Minister of Education in the Syrian Salvation Government
- In office 29 May 2023 – 10 December 2024
- Succeeded by: Position abolished

Personal details
- Born: 1970 (age 55–56) Damascus, Syria
- Party: Independent
- Other political affiliations: Hay'at Tahrir al-Sham (until 2025)
- Education: Damascus University
- Occupation: Politician, educator

= Nazir al-Qadri =

Syrian politician and educator (born 1970)

Nazir Mohammad al-Qadri (نذير محمد القادري; born 1970) is a Syrian politician and educator who served as the Minister of Education in the Syrian caretaker government between December 2024 and March 2025. He had also served as Minister of Education in the Syrian Salvation Government from May 2023 until December 2024.

Born in Damascus in 1970, al-Qadri completed his secondary education in his hometown. During his teaching career, he pursued university studies and graduated with a degree in Arabic language from Damascus University. He later enrolled in a master's program in Arabic literature and continues his postgraduate studies.
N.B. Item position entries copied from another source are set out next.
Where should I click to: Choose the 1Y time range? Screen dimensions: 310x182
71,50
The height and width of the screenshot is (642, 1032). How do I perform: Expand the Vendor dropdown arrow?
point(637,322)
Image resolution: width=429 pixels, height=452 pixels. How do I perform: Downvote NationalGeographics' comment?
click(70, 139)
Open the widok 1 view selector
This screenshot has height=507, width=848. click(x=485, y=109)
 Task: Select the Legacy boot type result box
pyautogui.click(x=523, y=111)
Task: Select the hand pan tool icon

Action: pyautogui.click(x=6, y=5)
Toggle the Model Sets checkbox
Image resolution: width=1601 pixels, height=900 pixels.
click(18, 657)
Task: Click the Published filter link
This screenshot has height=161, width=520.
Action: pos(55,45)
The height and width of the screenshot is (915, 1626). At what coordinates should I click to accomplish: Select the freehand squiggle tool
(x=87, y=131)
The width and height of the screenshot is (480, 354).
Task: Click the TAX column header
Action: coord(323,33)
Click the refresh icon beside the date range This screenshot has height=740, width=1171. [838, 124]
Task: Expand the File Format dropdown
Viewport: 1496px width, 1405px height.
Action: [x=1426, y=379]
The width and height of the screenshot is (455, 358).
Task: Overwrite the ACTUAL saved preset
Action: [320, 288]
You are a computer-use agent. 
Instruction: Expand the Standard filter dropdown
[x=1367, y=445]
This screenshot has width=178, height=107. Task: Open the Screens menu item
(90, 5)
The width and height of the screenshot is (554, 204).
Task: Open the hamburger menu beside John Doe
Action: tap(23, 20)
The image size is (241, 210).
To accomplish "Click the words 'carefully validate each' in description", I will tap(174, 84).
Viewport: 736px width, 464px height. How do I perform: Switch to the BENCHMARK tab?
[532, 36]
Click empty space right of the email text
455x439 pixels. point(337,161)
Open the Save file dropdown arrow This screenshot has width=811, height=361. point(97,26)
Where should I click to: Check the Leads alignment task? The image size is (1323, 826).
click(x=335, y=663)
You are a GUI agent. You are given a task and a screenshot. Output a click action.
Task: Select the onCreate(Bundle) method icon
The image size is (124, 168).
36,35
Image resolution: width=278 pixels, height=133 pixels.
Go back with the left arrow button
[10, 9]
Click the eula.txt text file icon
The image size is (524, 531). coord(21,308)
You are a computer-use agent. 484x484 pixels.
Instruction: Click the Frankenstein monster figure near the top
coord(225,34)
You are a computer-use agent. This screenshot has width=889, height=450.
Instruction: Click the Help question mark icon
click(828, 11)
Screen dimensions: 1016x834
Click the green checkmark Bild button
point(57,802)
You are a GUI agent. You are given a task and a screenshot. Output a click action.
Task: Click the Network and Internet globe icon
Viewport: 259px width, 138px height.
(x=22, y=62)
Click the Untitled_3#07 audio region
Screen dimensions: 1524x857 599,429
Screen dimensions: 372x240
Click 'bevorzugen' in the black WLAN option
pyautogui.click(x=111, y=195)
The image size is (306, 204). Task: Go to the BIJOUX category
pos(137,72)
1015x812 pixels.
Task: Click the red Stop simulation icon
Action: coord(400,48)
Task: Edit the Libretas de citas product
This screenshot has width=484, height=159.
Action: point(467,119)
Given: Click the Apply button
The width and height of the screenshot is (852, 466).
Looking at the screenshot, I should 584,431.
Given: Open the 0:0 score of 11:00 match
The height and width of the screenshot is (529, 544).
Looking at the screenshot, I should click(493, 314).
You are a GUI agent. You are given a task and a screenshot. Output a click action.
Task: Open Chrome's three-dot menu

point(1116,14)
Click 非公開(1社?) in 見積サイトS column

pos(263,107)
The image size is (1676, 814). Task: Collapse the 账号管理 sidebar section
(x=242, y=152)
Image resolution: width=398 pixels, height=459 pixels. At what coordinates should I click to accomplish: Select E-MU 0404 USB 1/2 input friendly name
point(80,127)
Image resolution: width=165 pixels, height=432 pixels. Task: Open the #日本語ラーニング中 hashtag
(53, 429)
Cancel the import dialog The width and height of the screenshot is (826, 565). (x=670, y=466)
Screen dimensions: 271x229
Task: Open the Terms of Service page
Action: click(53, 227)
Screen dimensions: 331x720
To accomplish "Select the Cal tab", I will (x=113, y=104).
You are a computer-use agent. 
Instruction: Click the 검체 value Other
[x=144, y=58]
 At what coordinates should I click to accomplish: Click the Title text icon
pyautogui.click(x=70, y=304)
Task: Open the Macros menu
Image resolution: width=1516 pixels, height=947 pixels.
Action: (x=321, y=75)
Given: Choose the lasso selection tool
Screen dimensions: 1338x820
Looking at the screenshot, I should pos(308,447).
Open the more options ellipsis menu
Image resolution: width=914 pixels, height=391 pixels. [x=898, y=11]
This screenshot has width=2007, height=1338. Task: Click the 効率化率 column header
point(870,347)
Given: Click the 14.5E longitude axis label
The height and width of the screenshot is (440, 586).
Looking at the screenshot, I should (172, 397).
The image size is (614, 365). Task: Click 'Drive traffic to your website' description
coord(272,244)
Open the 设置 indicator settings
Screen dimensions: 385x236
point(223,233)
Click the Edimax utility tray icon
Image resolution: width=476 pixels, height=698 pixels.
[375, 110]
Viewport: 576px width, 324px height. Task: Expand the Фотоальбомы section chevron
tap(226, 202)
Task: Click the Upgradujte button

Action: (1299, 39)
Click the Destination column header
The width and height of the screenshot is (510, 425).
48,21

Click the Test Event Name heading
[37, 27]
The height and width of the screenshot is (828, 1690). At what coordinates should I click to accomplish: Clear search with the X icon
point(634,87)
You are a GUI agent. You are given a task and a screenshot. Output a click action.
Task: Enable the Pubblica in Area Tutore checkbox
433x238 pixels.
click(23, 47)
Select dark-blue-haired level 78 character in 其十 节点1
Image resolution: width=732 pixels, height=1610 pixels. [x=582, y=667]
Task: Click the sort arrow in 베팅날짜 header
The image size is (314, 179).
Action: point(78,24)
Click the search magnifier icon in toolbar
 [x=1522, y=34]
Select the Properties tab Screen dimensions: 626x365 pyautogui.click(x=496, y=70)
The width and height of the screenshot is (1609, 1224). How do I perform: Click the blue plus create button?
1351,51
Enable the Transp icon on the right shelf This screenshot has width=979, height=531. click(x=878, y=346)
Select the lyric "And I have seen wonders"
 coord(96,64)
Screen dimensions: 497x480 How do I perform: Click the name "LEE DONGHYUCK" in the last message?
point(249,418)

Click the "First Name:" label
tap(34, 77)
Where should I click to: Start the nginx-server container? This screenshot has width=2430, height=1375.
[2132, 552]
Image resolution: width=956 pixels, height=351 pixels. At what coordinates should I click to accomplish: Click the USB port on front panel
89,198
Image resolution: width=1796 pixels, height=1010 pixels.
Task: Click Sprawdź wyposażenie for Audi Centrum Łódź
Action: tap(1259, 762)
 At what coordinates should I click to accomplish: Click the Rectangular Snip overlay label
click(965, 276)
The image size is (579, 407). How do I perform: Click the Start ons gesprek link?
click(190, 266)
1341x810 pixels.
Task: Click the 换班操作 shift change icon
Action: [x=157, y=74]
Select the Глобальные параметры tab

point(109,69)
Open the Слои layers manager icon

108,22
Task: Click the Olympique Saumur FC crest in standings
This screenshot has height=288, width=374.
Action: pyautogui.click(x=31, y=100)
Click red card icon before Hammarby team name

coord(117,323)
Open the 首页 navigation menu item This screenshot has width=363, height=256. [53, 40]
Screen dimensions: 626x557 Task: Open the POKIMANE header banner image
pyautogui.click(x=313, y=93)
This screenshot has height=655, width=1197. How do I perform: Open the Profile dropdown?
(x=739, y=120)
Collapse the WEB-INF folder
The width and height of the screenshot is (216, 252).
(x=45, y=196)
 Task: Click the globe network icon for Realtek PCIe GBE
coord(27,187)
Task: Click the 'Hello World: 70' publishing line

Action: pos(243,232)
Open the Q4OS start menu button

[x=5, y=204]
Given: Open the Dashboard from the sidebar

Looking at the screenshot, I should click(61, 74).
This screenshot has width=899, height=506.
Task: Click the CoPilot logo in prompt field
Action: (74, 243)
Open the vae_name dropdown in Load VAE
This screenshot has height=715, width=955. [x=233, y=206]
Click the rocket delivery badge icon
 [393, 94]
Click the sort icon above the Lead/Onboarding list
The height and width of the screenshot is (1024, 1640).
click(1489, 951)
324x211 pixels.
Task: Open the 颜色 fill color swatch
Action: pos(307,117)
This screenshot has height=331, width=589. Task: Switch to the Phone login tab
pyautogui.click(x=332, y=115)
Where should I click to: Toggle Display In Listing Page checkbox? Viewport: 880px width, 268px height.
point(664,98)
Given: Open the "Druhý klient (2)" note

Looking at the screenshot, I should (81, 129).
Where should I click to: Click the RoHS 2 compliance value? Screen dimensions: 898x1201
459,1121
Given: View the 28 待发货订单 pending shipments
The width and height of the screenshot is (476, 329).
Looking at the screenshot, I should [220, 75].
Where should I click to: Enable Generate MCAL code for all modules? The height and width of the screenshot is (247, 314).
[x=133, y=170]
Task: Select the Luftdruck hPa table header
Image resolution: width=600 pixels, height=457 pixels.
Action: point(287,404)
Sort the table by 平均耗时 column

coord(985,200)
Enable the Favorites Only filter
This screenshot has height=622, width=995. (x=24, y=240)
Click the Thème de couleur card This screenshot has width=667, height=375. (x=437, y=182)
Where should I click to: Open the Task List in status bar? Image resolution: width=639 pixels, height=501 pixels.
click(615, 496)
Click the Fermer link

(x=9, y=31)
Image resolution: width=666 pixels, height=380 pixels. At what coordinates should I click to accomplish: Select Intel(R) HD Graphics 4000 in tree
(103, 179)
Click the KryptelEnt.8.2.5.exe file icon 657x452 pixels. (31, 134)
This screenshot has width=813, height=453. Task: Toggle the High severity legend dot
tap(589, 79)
Al-Qadri worked as an Arabic language teacher for 18 years and also taught at a teacher training institute, specializing in Arabic language education. In 2008, he was arrested by the Syrian Ba'athist regime and spent 10 years in detention, until his release in 2018.

Following his release, al-Qadri contributed to the educational sector in opposition-held territories. He worked at the Dana Educational Complex for two years, overseeing educational activities. He was later appointed as the director of secondary education at the complex for one and a half years and served as the director of internal oversight for the Ministry of Education in the Syrian Salvation Government for more than a year. Additionally, he was a member of the Council of Education and chaired the Committee for Organization and Administration in the ministry.

In 2024, al-Qadri began serving as the Minister of Education in the Syrian caretaker government under prime minister Mohammed al-Bashir after the fall of the Assad regime and the decision that ministers of the salvation government will serve in the same roles in the caretaker government until March 2025.